## Your objective
Copy each line from the records below in which the word "Praktis" is found.

## Collected data entries
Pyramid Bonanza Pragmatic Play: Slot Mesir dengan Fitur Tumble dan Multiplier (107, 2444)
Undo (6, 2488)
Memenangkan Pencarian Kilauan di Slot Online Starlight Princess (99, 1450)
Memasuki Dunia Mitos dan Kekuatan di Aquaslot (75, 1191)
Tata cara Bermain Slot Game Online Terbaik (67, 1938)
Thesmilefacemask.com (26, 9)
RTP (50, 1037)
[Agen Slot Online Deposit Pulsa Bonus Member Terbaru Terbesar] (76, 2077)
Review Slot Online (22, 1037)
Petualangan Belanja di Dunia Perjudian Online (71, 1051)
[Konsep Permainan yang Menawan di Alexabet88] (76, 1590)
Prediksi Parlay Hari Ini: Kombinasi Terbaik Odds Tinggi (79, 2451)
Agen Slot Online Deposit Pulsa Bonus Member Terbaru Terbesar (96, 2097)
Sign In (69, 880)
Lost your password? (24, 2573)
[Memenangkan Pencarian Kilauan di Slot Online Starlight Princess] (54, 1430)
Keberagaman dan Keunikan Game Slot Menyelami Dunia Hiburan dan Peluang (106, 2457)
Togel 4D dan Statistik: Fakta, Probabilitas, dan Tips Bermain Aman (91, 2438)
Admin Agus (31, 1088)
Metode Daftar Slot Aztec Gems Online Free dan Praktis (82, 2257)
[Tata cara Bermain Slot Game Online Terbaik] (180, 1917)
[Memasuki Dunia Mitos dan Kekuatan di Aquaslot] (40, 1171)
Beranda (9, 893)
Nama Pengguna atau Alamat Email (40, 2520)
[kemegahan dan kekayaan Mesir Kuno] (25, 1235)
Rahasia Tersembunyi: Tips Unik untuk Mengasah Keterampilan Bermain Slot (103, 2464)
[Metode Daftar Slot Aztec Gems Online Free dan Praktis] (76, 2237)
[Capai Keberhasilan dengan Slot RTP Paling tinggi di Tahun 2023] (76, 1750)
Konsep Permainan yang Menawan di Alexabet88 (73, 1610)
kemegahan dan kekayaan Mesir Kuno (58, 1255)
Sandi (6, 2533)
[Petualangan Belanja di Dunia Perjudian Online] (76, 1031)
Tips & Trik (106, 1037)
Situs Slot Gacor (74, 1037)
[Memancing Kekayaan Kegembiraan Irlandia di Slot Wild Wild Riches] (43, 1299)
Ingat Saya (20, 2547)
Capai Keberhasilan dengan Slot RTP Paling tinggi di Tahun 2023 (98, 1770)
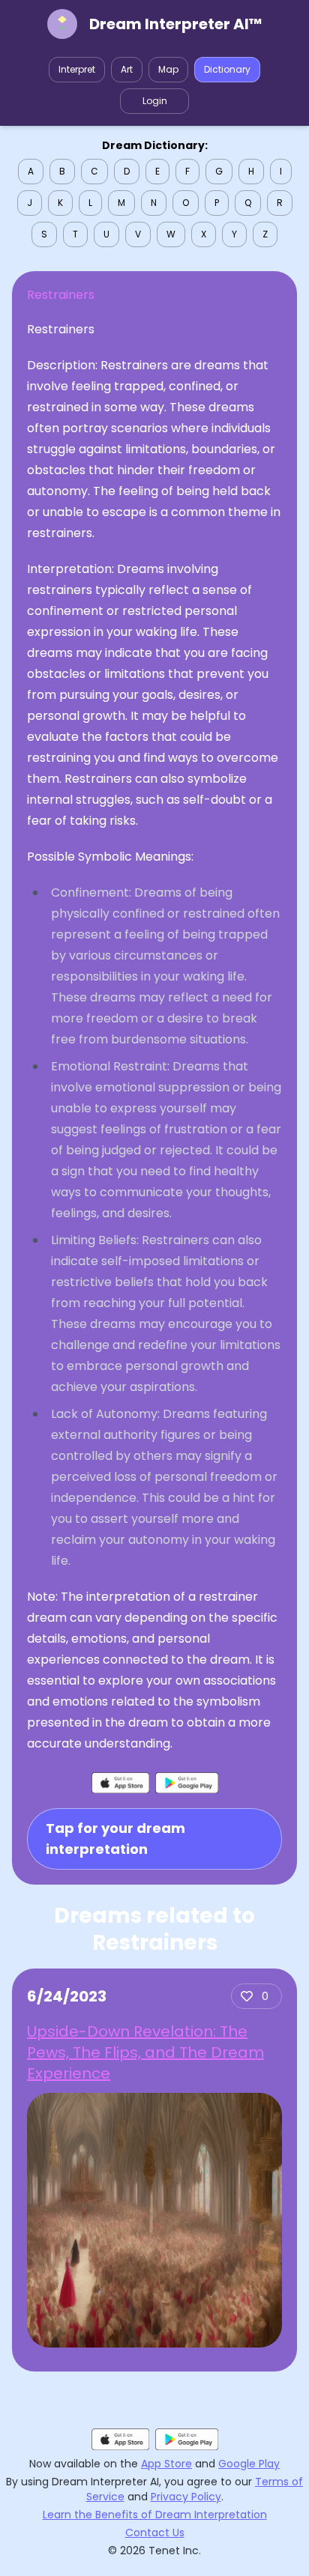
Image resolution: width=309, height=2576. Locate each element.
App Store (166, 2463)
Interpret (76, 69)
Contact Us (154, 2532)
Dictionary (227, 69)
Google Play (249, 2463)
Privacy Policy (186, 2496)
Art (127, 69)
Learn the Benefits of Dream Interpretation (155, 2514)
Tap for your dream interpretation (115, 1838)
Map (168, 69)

## Solved problem
Metode Daftar Slot Aztec Gems Online Free dan Praktis (82, 2257)
[Metode Daftar Slot Aztec Gems Online Free dan Praktis] (76, 2237)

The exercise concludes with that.